START Given data
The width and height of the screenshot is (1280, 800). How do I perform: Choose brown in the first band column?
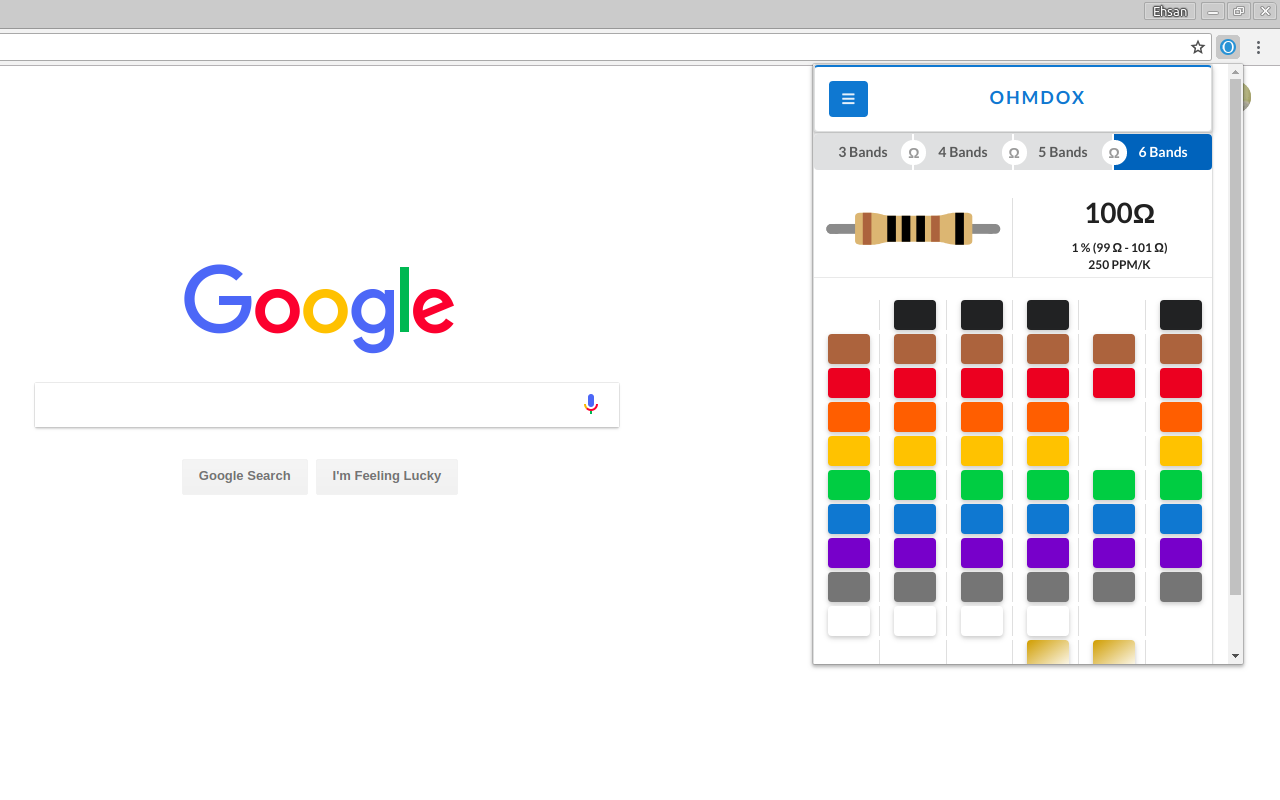pyautogui.click(x=848, y=349)
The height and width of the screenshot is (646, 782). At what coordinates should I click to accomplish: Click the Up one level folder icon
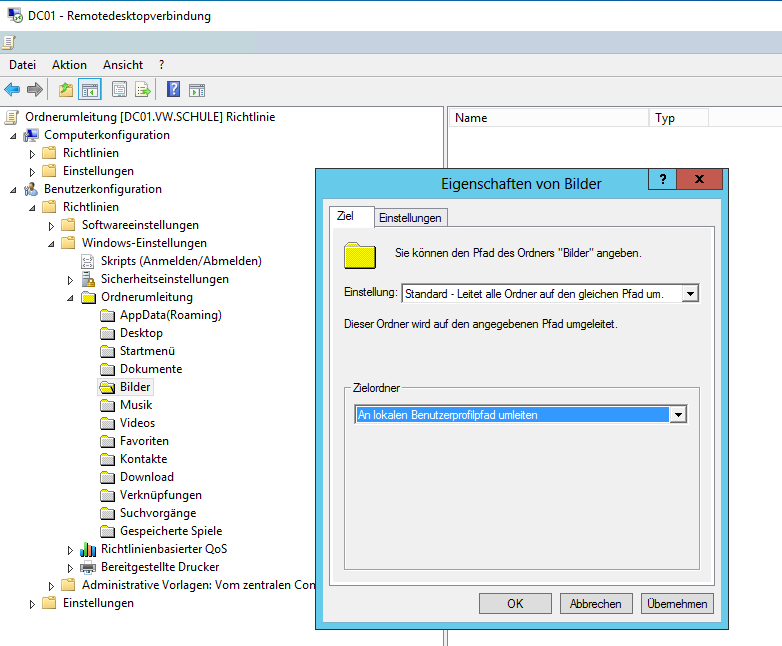(66, 90)

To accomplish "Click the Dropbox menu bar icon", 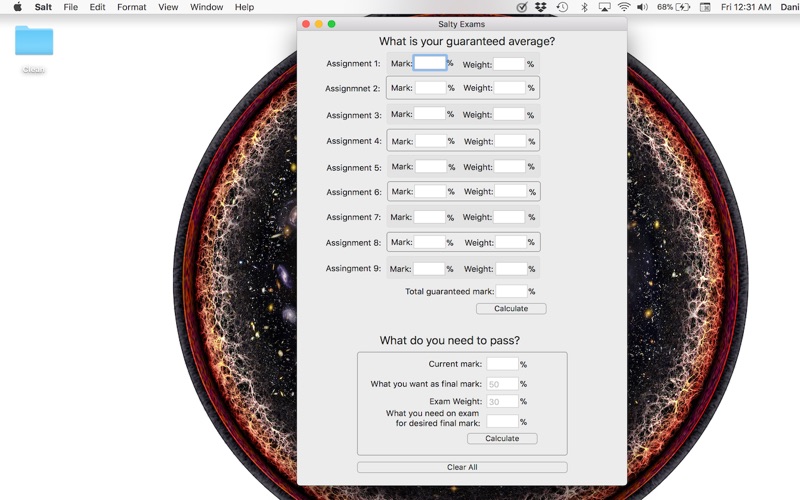I will [x=541, y=7].
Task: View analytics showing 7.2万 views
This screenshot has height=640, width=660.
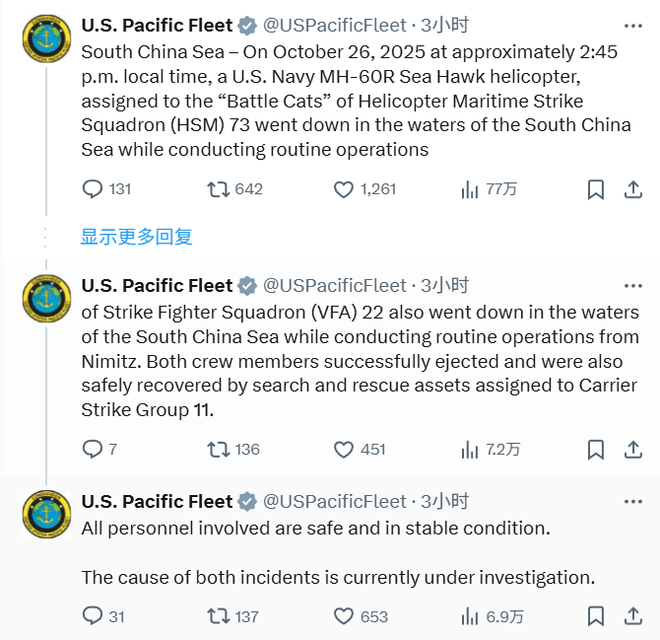Action: pyautogui.click(x=471, y=449)
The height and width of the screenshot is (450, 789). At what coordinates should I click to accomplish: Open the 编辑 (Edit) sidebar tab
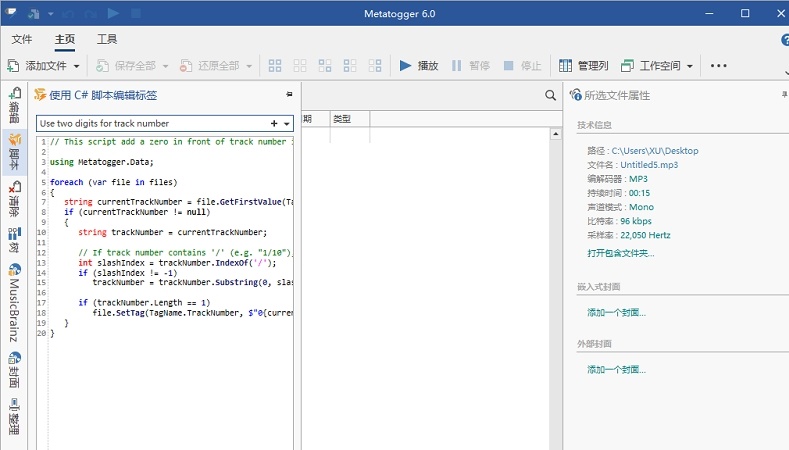click(14, 106)
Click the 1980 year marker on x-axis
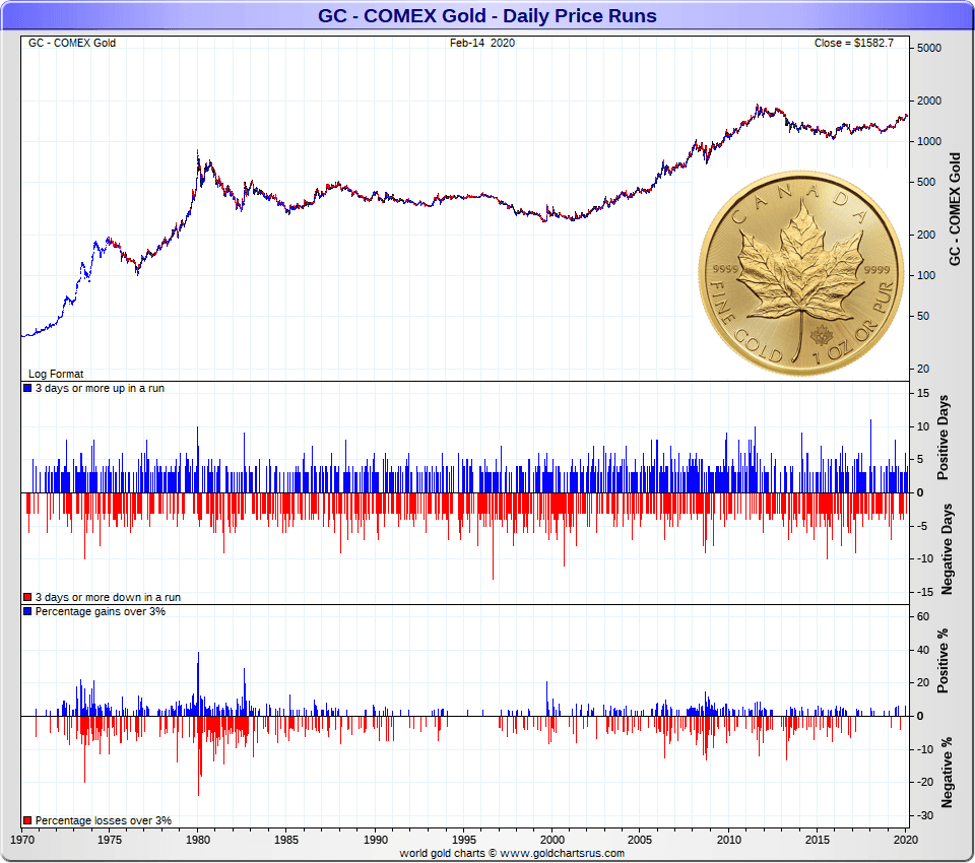The height and width of the screenshot is (863, 975). (x=198, y=840)
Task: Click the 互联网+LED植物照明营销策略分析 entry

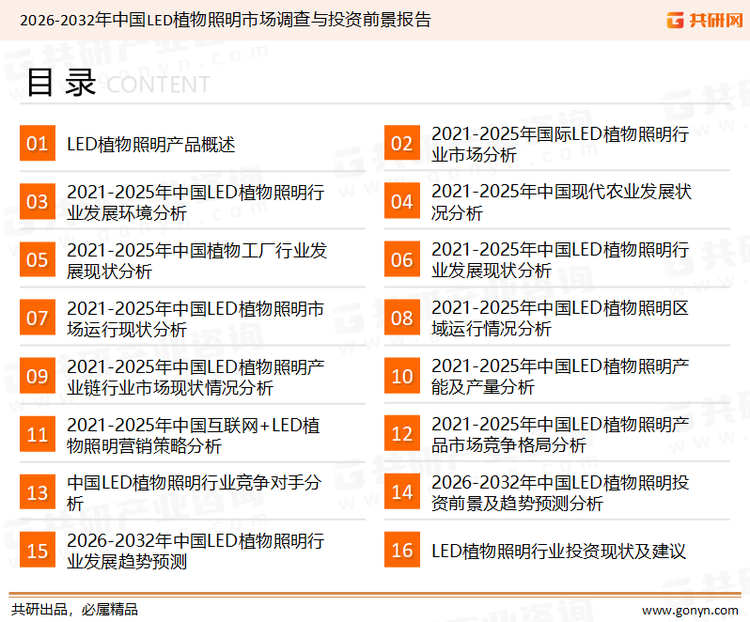Action: pyautogui.click(x=193, y=435)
END Given data
* _Work task_: Output, exactly and only, the lines beginning with the one that contains "Task: View analytics showing 7.2万 views" and ending at the last line of the records above. Drop the pictures.

* _Solution to the exercise_:
Task: View analytics showing 7.2万 views
This screenshot has height=640, width=660.
Action: pyautogui.click(x=471, y=449)
The height and width of the screenshot is (450, 789). At what coordinates should I click to accomplish: Open the 编辑 (Edit) sidebar tab
click(14, 106)
Click the 1980 year marker on x-axis
The height and width of the screenshot is (863, 975). (x=198, y=840)
Task: Click the 互联网+LED植物照明营销策略分析 entry

Action: pyautogui.click(x=193, y=435)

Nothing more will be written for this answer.